Government accused of ‘cover-up’ over Covid inquiry WhatsApp row

Lord Kerslake, the former head of the civil service, has said there appear to be attempts at a “cover-up” by the government with ministers set to refuse to hand over unredacted WhatsApps to the official Covid inquiry.

As a result, the Covid inquiry and the cabinet office now look to be building to a legal battle, after the inquiry lodged a request, under section 21 of the Inquiries Act 2005, for unredacted copies of Boris Johnson’s messages and 24 diaries from between January 2020 and February 2022.

Baroness Hallett, the inquiry’s chair, has already threatened legal action.

In a ruling last week, she said: “The entire contents of the documents that are required to be produced are of potential relevance to the lines of investigation that I am pursuing.”

She maintains the government has until 4pm today to produce the messages.

Responding to these developments, Lord Kerslake told BBC Radio 4’s “Today” programme: “There is some cover-up going on here to save embarrassment of ministers. But there’s also the cabinet office fighting for a principle of confidentiality.

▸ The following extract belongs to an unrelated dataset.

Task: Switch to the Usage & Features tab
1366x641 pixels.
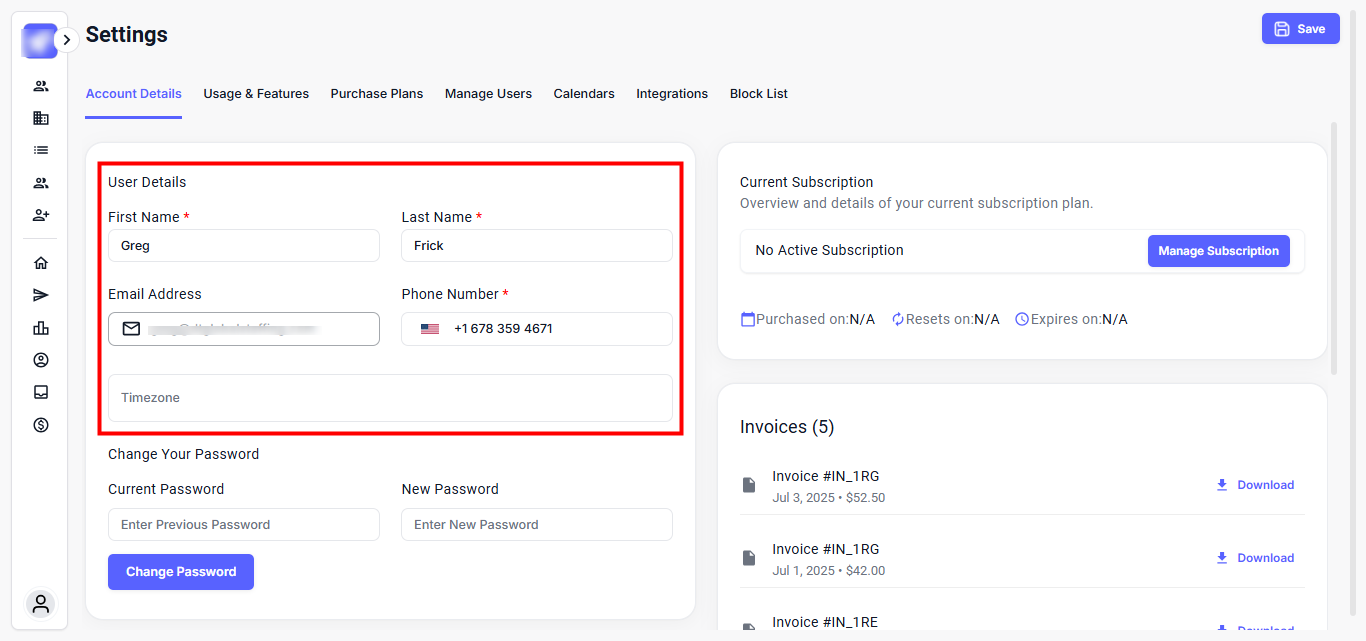Action: (256, 94)
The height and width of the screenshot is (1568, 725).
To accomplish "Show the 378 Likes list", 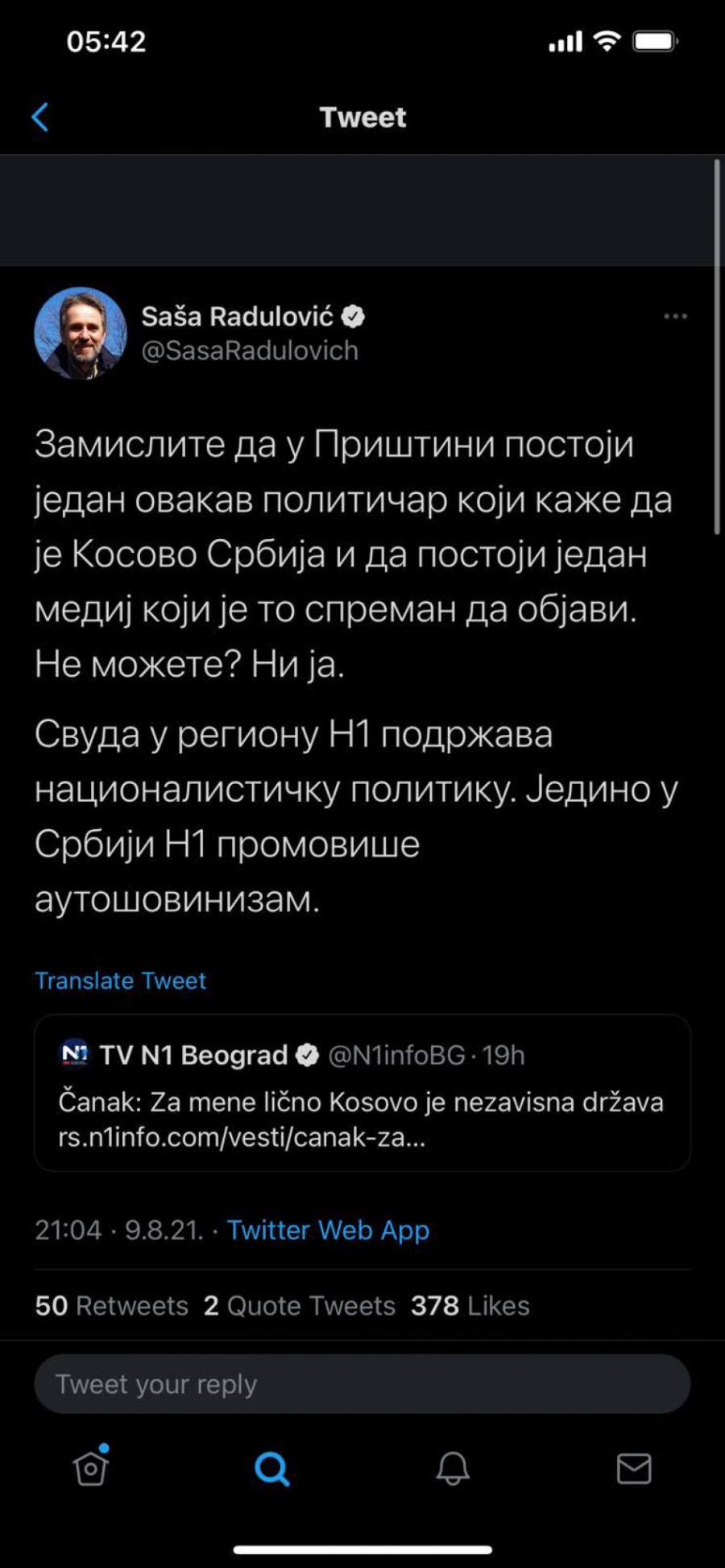I will coord(470,1306).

“I have to say I think they’re misguided on this occasion. I actually think it would set a helpful precedent if Lady Hallett prevailed in this fight about the information.

“We are in a bit of a mess at the moment, we don’t really know whether WhatsApp’s been used as a decision-making tool or, indeed, as just an information-sharing device.”

He added: “We’ve got the extraordinary situation where Matt Hancock handed over a whole sheath of WhatsApp messages to a journalist without any apparent sanction under the official secrets act, surely this case for seeing the documents in one of our most important inquiries, probably since Iraq, must be much more compelling than that”.

The government’s opposition to handing over WhatsApp messages and diaries in full amid the threat of legal challenge has been backed by the former Conservative leader Sir Iain Duncan Smith.

Speaking to The Daily Telegraph, Sir Iain accused Lady Hallett of “trying to be Agatha Christie” by turning the Covid inquiry into a “whodunnit”.

Sir Iain said: “It’s completely unnecessary chasing individuals. They are on a fishing expedition and they should stop fishing. There is enough evidence out there to know what went wrong.”

Boris Johnson has also argued that releasing his diaries in full would be a breach of national security.

The former prime minister is already understood to be furious with the cabinet office after it referred a selection of his diary entries to the police and the privileges committee of MPs.

Doorstepped by Sky News at Dulles Airport in the United States last Friday, Mr Johnson declared: “None of them constitute a breach of the rules during Covid. They weren’t during lockdown.

“They were during other periods of the restrictions. None of them constitute a breach of the rules. None of them involve socialising. It is total nonsense.”